Supplied data:

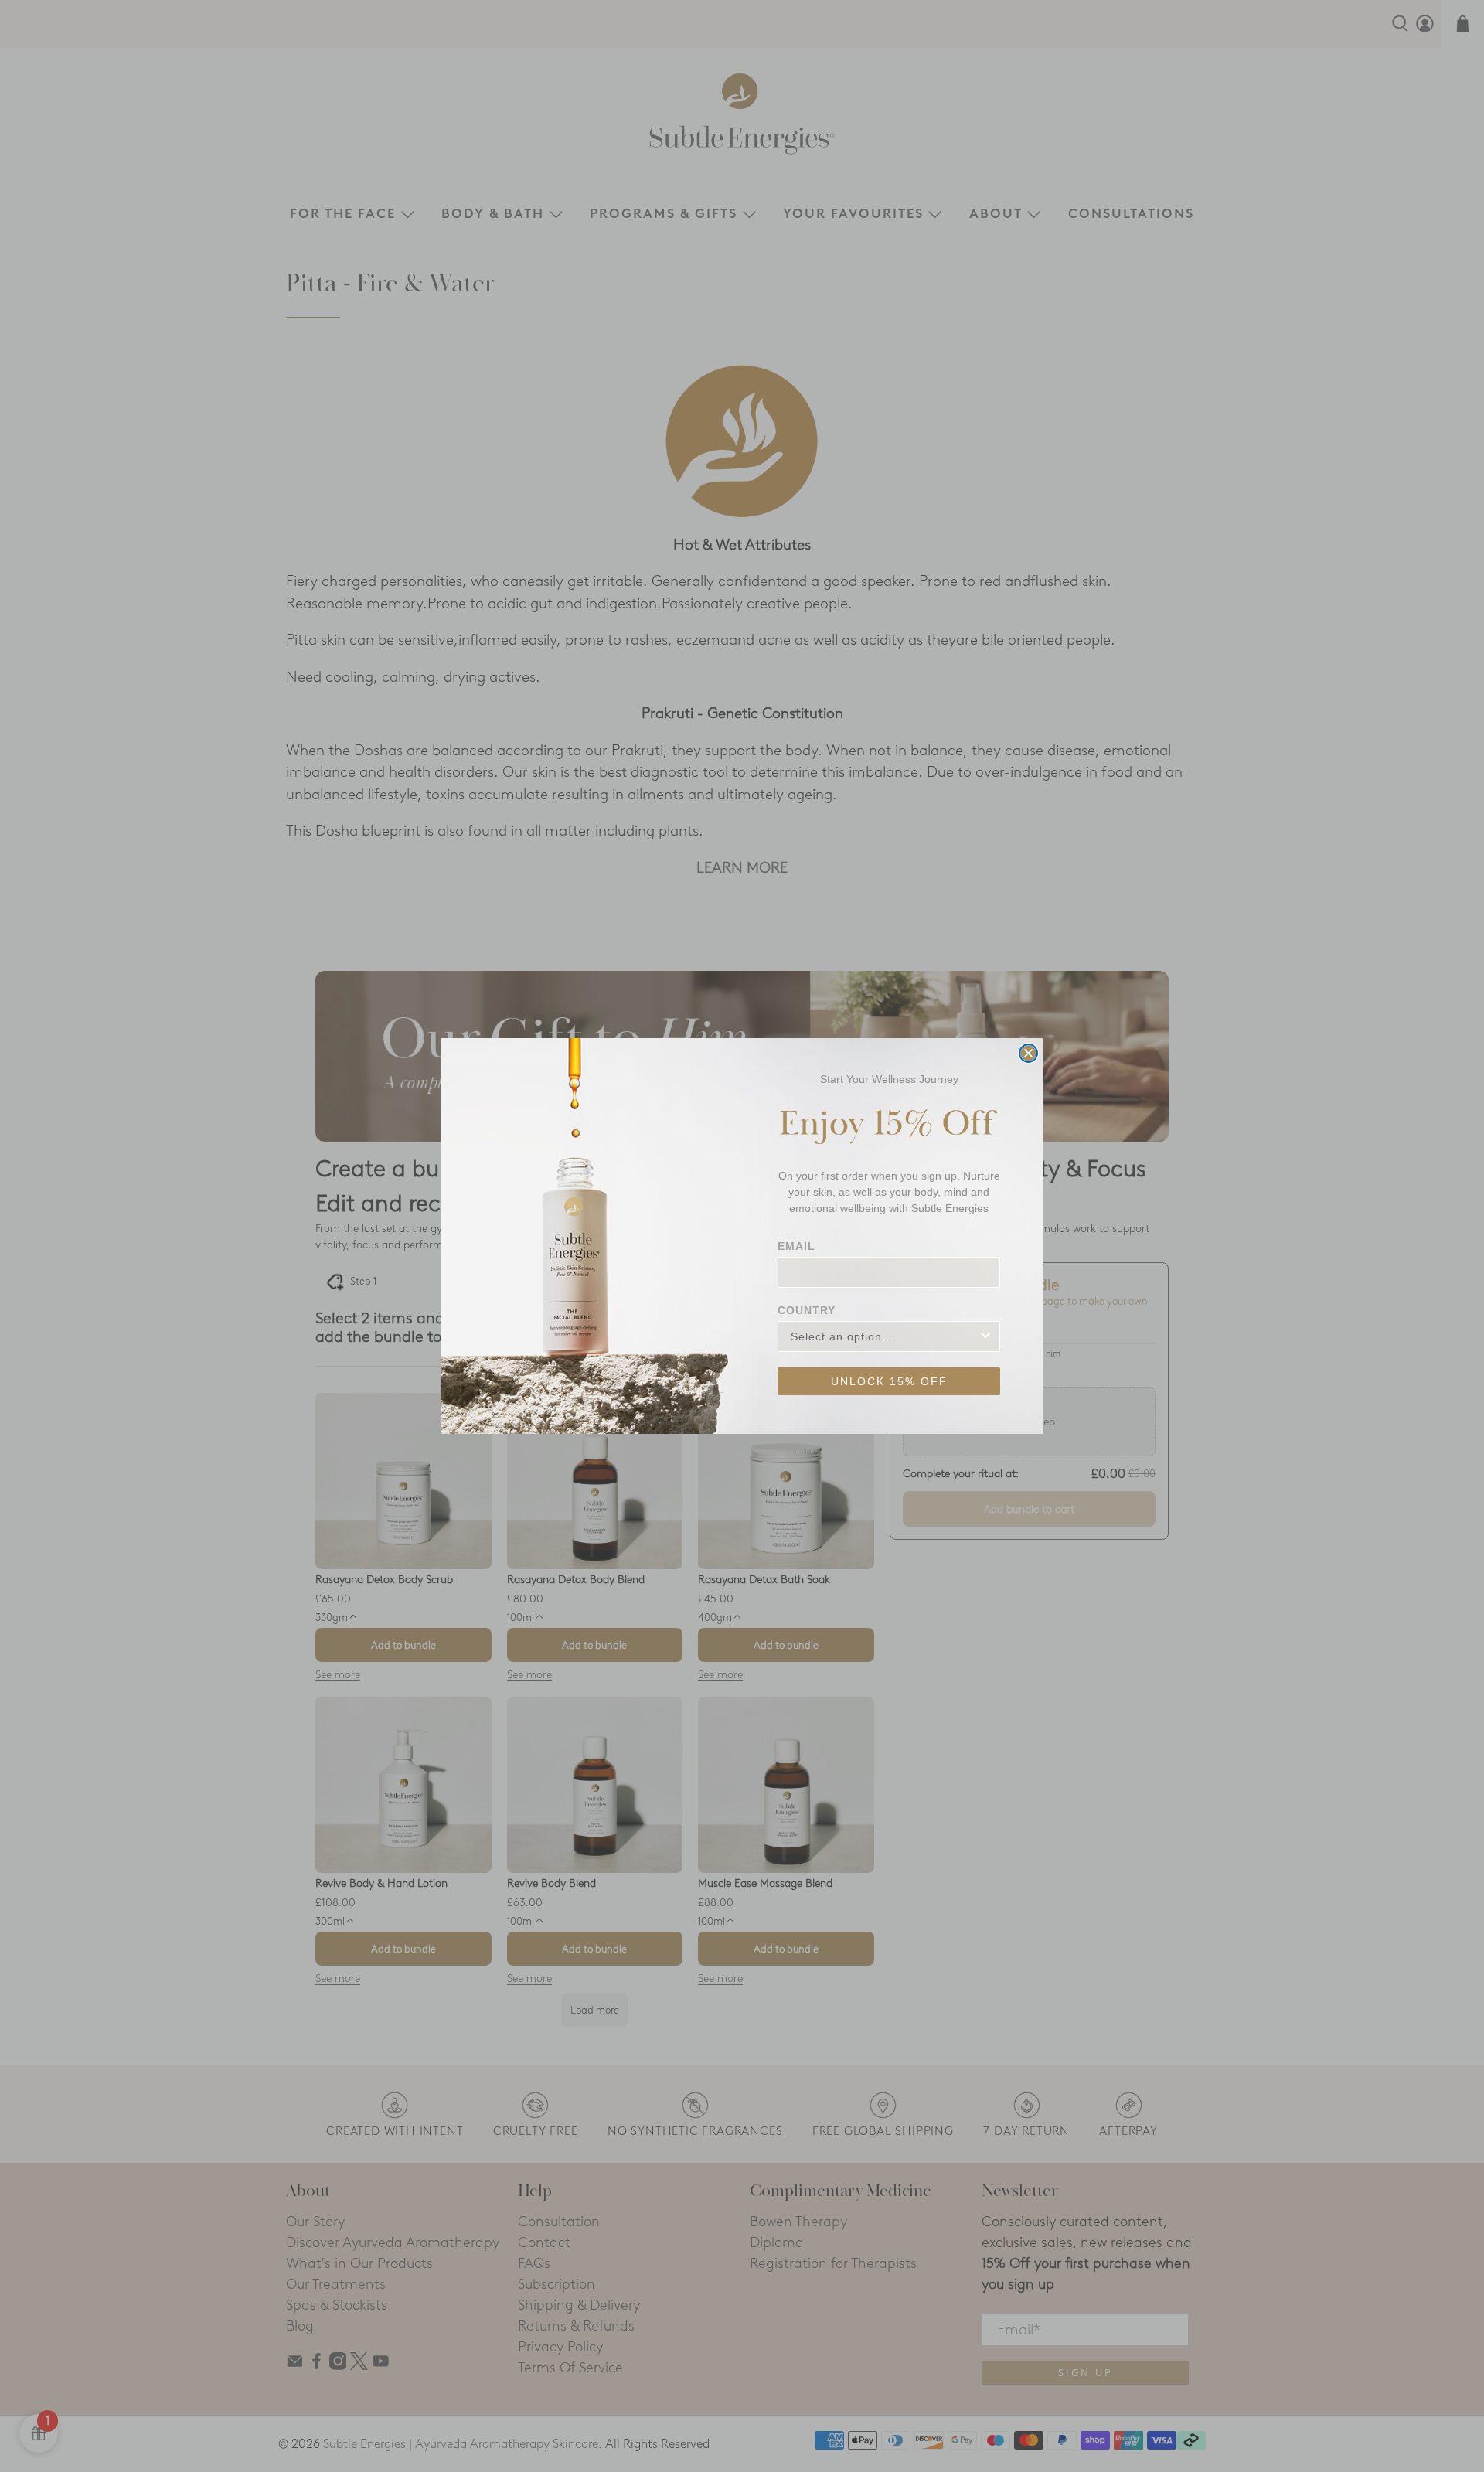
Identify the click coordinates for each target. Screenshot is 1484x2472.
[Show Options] (985, 1336)
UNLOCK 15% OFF (889, 1381)
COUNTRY (807, 1310)
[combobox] (884, 1336)
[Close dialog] (1028, 1053)
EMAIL (796, 1246)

Exercise: Skip the pictures, then return the rest of the data exactly.

Solution to this exercise:
Identify the click coordinates for each target. Screenshot is 1484x2472.
[Show Options] (985, 1336)
UNLOCK 15% OFF (889, 1381)
COUNTRY (807, 1310)
[combobox] (884, 1336)
[Close dialog] (1028, 1053)
EMAIL (796, 1246)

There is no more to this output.